The building of Hosmasa was built in 1934 on ground purchased by the owners of “Agrobank”, Ya'akov Mirenburg and Shimon Yavetz. It is a Bauhaus structure, which was built as a residence over a water well and housed the guard and his family. The surrounding garden was planned by garden architect Yechiel Segal. The Hosmasa area of Holon and the surrounding sands were used by the Haganah as training fields from the mid 1930’s until 1948. Training was performed with weapons which had been buried in the area and slicks (hiding places for weapons) in the well and the garden surrounding the building. During the War of Independence Hosmasa served as a station on the secure road which connected Tel Aviv with the southern settlements and led to Jerusalem and the Negev.

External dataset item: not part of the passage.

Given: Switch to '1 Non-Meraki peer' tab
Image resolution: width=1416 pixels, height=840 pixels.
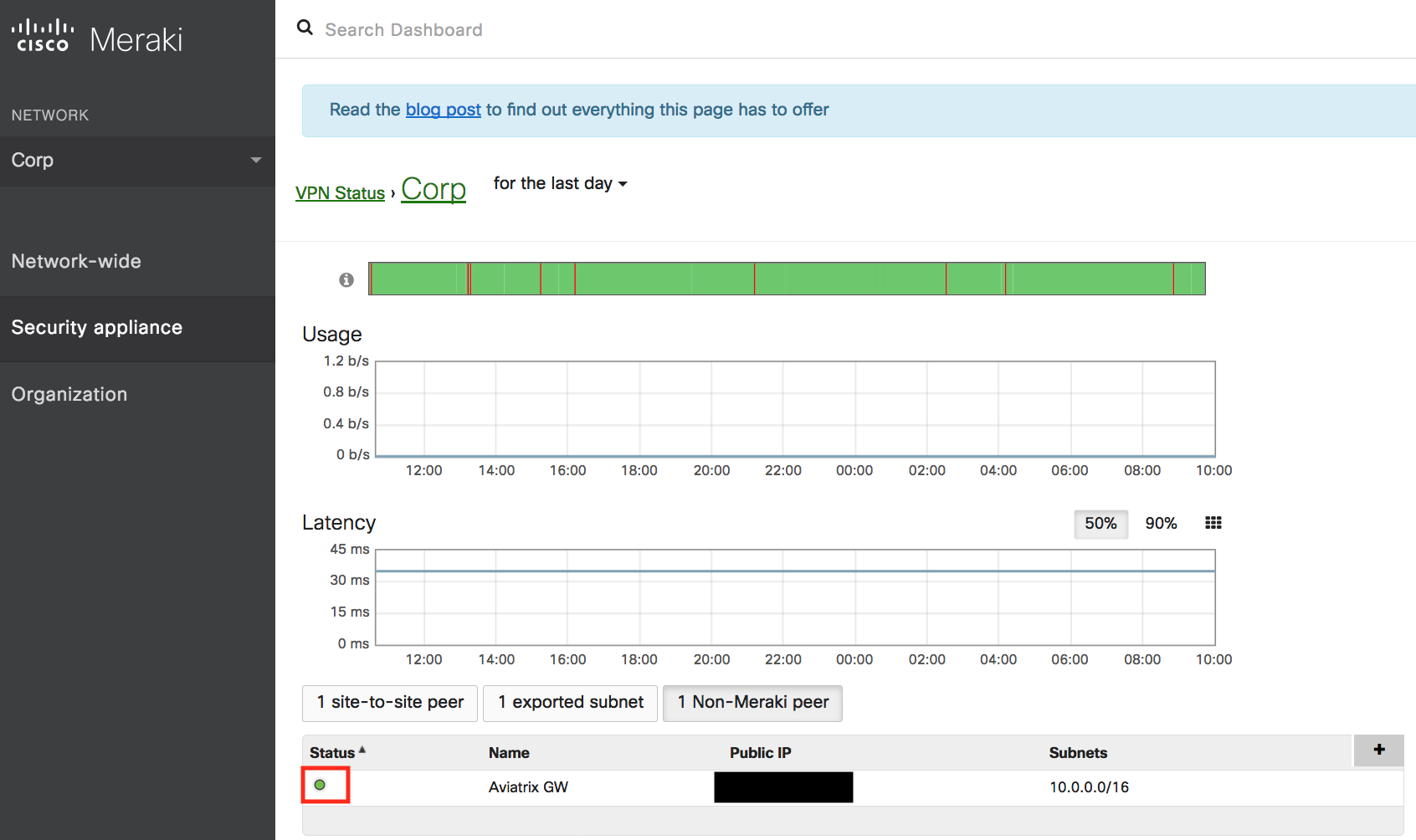Looking at the screenshot, I should 752,703.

Convoys used it to transport supplies and equipment, food, weapons, ammunition and people to the far off and besieged settlements.

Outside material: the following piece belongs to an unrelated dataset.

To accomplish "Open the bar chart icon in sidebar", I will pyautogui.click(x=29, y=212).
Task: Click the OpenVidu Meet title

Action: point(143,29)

What’s at the site: an active experiential display on the Haganah in Holon – the training, underground activities, secrecy, values of the period, the secure road and daily life at the time for the struggle for independence – all through photos, documents, objects and interactive presentations; the Hosmasa Garden, with spread exhibits of the Davidka mortar, first tested at Hosmasa and slicks for hiding weapons; the Hosmasa well from the 1930’s, which was used as a slick and is still operative today.
For the general public: guided tours of the exhibits of the Hosmasa museum and other sites in the city (the Pilibox and the secure road) and/or a visit to the story gardens and other sites in Holon; tours of the sands, focused on ecology, animals and sand flora.
For children: experiential activities in the spirit of the time.